[[ Provided entries open ]]
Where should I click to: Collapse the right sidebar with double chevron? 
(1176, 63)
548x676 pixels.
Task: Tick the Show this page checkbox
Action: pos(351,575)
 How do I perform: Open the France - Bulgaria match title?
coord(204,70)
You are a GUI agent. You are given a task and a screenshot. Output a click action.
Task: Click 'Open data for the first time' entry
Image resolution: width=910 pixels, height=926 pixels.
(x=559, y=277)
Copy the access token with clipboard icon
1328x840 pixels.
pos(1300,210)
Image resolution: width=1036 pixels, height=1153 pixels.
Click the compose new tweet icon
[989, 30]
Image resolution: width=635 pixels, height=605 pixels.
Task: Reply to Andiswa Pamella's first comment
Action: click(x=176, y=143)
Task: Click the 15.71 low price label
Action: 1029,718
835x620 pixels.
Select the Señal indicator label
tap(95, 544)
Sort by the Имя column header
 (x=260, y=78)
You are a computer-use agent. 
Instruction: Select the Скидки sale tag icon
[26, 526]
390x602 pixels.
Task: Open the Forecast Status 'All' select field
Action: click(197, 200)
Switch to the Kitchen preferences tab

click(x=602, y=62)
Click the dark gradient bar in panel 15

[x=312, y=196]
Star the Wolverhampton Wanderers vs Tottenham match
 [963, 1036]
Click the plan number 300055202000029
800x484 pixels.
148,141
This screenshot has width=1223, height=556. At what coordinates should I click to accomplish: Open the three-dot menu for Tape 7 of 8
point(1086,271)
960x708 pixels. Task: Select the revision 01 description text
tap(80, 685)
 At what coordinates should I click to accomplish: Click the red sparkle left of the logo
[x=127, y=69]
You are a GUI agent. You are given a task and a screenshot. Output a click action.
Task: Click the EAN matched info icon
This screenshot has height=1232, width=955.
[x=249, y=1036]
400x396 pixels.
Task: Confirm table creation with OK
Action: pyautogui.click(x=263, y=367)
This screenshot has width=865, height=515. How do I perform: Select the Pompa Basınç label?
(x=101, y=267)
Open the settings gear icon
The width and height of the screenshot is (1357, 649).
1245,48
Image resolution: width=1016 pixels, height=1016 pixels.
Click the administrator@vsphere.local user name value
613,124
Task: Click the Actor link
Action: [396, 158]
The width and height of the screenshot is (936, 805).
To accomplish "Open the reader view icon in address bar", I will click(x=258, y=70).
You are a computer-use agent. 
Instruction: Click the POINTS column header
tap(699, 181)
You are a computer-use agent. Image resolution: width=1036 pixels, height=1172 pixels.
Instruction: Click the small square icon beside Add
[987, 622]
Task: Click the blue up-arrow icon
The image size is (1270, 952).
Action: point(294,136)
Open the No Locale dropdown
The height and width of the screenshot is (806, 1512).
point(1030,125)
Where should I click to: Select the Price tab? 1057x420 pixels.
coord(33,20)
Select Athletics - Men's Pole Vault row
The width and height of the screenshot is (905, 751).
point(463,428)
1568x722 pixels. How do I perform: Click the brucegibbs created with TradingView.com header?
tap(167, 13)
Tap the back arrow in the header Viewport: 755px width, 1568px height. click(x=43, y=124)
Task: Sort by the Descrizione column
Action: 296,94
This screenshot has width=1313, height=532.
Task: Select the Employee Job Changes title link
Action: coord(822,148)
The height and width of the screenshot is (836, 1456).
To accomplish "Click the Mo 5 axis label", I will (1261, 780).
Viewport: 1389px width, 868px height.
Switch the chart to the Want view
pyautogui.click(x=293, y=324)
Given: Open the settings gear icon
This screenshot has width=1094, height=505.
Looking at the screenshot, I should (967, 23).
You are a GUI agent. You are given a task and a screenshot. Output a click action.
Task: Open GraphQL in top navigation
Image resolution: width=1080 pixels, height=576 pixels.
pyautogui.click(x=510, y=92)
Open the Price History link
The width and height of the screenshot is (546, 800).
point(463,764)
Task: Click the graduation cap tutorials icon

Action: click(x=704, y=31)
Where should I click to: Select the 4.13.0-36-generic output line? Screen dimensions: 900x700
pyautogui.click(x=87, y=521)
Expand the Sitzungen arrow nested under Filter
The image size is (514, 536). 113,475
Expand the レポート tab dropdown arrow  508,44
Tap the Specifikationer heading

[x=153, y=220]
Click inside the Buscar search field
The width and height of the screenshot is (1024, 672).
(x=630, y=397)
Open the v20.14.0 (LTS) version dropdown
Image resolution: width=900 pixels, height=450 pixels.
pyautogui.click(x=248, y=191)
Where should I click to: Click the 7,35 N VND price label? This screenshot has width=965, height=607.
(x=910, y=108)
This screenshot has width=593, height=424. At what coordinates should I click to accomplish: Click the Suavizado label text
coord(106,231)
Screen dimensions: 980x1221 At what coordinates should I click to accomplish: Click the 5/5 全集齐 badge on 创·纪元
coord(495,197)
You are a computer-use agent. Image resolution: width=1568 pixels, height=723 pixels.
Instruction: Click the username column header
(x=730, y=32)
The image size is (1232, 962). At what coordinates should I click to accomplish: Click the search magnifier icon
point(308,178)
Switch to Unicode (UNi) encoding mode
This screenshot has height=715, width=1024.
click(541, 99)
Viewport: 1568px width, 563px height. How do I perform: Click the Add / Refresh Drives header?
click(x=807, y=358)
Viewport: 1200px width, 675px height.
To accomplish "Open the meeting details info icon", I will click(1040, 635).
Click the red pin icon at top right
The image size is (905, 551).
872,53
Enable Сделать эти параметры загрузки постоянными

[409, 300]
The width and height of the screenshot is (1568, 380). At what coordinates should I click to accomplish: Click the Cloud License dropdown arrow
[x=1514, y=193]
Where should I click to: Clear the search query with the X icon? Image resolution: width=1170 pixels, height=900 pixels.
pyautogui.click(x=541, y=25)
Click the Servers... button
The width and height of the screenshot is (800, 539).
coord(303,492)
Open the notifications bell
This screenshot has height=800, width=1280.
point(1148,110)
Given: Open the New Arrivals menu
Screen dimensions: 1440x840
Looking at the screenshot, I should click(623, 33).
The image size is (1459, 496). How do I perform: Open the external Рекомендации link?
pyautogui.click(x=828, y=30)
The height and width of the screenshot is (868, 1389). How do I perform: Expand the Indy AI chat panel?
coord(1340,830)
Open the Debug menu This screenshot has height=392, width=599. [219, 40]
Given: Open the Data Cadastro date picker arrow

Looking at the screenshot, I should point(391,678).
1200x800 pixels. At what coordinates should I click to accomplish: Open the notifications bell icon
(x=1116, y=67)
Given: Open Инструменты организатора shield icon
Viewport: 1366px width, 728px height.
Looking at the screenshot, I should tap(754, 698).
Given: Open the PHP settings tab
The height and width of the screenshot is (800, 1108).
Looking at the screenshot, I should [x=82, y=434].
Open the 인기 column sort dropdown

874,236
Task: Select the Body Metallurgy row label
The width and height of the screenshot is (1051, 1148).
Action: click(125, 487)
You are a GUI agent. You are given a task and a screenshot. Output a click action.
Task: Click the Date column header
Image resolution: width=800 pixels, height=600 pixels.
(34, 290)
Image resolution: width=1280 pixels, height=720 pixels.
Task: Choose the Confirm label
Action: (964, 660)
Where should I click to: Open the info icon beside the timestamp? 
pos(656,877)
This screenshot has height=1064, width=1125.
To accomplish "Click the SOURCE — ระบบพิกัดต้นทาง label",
[[ Provided entries closed ]]
▸ To do
Across the records, count each line that holds the string "computer". Respond with the number only.

▸ Answer to this task
4